* What is being asked *
Starting at the line that contains "This screenshot has height=202, width=705.", restate every line word for word through the end of the entries.

* Extracted records *
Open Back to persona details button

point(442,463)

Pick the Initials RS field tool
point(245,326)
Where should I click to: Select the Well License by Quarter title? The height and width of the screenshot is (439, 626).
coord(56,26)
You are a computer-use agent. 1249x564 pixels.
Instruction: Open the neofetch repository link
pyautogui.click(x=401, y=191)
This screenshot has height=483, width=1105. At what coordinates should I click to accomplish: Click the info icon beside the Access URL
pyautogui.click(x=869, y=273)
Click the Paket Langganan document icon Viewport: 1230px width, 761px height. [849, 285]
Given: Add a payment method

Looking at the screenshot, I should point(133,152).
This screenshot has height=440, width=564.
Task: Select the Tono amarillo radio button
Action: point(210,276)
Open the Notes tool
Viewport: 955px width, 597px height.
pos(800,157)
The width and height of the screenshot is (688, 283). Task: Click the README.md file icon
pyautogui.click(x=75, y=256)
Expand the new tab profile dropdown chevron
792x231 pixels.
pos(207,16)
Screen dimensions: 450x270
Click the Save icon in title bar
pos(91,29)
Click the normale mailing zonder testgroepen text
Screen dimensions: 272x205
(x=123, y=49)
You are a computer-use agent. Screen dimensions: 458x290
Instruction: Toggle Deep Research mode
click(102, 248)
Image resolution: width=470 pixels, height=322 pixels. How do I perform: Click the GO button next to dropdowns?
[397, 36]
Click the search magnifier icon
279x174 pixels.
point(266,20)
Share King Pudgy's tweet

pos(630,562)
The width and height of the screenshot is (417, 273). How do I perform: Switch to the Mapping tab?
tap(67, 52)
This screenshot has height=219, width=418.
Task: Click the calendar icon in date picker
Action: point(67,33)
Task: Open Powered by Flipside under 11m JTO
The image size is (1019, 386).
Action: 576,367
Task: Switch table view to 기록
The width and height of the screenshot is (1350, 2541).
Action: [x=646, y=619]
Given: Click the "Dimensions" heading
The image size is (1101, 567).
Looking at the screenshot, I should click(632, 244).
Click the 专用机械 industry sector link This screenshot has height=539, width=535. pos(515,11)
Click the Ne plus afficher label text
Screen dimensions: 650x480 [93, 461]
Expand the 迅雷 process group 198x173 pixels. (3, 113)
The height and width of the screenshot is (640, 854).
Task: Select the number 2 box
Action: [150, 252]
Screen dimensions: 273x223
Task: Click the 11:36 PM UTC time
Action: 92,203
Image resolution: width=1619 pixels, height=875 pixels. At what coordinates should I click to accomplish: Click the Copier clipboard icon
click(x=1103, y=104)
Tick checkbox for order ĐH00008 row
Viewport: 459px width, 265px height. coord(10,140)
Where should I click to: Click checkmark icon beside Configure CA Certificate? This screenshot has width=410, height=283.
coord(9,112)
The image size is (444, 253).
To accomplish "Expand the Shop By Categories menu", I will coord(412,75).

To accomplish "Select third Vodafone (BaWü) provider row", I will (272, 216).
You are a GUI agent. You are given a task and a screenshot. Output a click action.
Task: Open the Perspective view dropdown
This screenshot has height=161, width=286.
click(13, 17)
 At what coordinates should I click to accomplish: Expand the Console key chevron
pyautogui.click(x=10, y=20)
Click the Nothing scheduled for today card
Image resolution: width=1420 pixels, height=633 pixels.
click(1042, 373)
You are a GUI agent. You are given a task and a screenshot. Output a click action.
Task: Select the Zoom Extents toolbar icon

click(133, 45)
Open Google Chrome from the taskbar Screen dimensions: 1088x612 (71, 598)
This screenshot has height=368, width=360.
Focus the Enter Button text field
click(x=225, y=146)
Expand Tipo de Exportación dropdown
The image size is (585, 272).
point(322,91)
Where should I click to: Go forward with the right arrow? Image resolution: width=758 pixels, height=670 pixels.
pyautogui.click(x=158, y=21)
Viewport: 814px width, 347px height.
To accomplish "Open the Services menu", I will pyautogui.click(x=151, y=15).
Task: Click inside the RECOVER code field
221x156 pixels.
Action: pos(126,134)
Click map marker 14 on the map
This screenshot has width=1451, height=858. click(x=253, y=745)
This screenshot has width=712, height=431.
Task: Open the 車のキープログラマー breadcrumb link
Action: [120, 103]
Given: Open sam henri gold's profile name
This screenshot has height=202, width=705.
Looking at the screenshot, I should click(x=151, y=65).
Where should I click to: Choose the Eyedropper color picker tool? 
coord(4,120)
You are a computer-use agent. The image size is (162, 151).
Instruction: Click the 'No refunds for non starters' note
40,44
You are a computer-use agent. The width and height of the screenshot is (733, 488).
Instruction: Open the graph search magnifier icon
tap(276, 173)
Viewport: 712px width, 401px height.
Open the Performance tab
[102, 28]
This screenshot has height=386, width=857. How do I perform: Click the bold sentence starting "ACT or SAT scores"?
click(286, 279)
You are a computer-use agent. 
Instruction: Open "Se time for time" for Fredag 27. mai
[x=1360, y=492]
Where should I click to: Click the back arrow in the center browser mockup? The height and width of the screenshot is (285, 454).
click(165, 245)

* Answer to the problem *
This screenshot has height=202, width=705.
Looking at the screenshot, I should click(x=151, y=65).
Where should I click to: Choose the Eyedropper color picker tool? 
coord(4,120)
You are a computer-use agent. The image size is (162, 151).
Instruction: Click the 'No refunds for non starters' note
40,44
You are a computer-use agent. The width and height of the screenshot is (733, 488).
Instruction: Open the graph search magnifier icon
tap(276, 173)
Viewport: 712px width, 401px height.
Open the Performance tab
[102, 28]
This screenshot has height=386, width=857. How do I perform: Click the bold sentence starting "ACT or SAT scores"?
click(286, 279)
You are a computer-use agent. 
Instruction: Open "Se time for time" for Fredag 27. mai
[x=1360, y=492]
Where should I click to: Click the back arrow in the center browser mockup? The height and width of the screenshot is (285, 454).
click(165, 245)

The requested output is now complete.